Activity: Reproduce verbatim only the line that holds "Delete the action with trash icon" and the lines that follow it to the end of the listing.

Dataset extract:
——
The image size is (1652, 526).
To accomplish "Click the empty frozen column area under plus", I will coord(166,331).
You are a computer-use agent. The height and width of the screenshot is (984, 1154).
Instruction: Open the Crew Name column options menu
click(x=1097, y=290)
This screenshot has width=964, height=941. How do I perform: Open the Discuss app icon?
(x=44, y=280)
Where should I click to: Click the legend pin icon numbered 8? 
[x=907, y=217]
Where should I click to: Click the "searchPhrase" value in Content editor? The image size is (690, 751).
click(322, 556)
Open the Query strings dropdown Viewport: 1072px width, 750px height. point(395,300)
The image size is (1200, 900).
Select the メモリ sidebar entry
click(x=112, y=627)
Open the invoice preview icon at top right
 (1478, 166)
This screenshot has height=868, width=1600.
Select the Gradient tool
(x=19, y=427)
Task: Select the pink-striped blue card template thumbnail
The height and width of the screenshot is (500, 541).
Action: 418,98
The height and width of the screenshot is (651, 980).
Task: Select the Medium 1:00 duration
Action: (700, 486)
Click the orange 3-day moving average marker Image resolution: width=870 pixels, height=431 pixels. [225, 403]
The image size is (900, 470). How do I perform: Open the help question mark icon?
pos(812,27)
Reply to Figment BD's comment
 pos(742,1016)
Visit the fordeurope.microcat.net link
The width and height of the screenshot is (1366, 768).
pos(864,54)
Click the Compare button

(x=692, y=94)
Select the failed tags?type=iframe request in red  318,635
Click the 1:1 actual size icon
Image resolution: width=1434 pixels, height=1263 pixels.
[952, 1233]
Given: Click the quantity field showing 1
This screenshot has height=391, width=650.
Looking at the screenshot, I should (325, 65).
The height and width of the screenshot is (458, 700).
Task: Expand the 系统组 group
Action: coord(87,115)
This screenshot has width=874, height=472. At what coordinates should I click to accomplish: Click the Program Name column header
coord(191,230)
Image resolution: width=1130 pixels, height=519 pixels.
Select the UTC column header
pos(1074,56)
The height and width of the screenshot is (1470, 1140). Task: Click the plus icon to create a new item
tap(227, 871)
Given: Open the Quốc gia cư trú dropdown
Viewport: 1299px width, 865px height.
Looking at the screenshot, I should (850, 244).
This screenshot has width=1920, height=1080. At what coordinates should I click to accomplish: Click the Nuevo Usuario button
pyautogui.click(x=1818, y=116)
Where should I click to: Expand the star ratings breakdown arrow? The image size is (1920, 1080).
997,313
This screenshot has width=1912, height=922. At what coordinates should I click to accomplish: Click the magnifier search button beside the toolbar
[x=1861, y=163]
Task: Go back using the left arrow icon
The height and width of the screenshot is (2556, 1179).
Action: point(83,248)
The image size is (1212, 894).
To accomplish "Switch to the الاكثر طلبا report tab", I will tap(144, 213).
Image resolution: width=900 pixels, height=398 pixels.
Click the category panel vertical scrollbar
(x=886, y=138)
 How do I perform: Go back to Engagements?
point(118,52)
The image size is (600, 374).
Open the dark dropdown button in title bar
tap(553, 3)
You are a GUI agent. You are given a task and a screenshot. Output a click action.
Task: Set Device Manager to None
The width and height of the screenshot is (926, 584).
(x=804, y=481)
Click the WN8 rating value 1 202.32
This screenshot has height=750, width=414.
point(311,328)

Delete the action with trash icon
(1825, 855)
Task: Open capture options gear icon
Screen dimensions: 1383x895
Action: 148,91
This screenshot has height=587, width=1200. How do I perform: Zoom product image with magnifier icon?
——
Task result:
Delete the action with trash icon
(1825, 855)
Task: Open capture options gear icon
Screen dimensions: 1383x895
Action: 148,91
This screenshot has height=587, width=1200. How do I perform: Zoom product image with magnifier icon?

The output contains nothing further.